▸ **Action item**
Each line from the one with "The image size" through the end of the records below should be transcribed exactly, and each picture should be skipped.
Top of Supplied records
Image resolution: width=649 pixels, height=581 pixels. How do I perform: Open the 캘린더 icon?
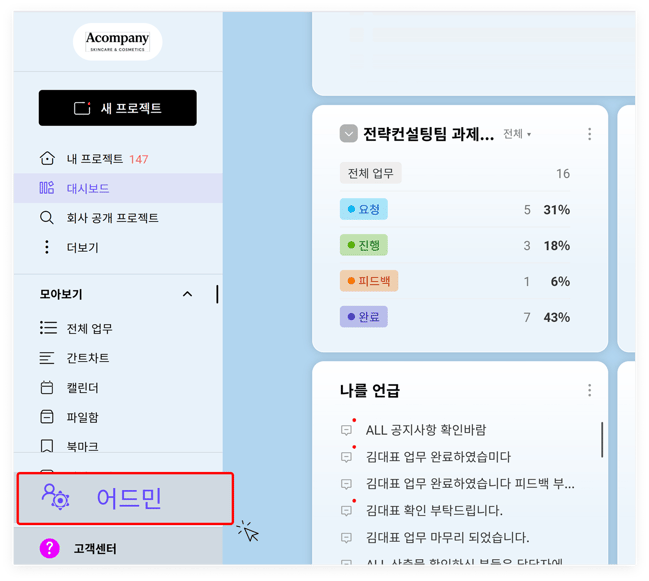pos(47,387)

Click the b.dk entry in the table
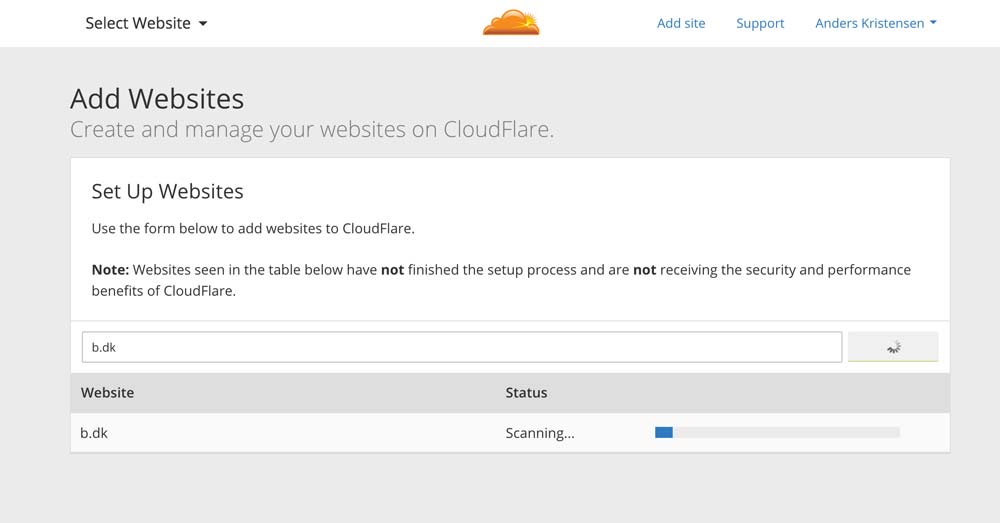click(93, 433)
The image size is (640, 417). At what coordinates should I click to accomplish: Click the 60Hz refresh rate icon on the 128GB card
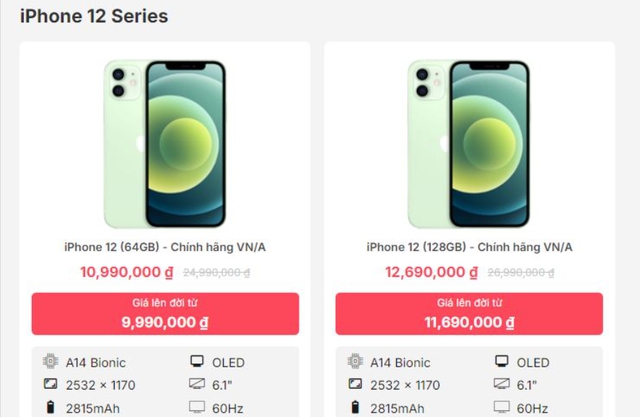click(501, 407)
Bottom of Supplied records
▸ **Task result**
The image size is (640, 417). At what coordinates should I click to accomplish: Click the 60Hz refresh rate icon on the 128GB card
click(501, 407)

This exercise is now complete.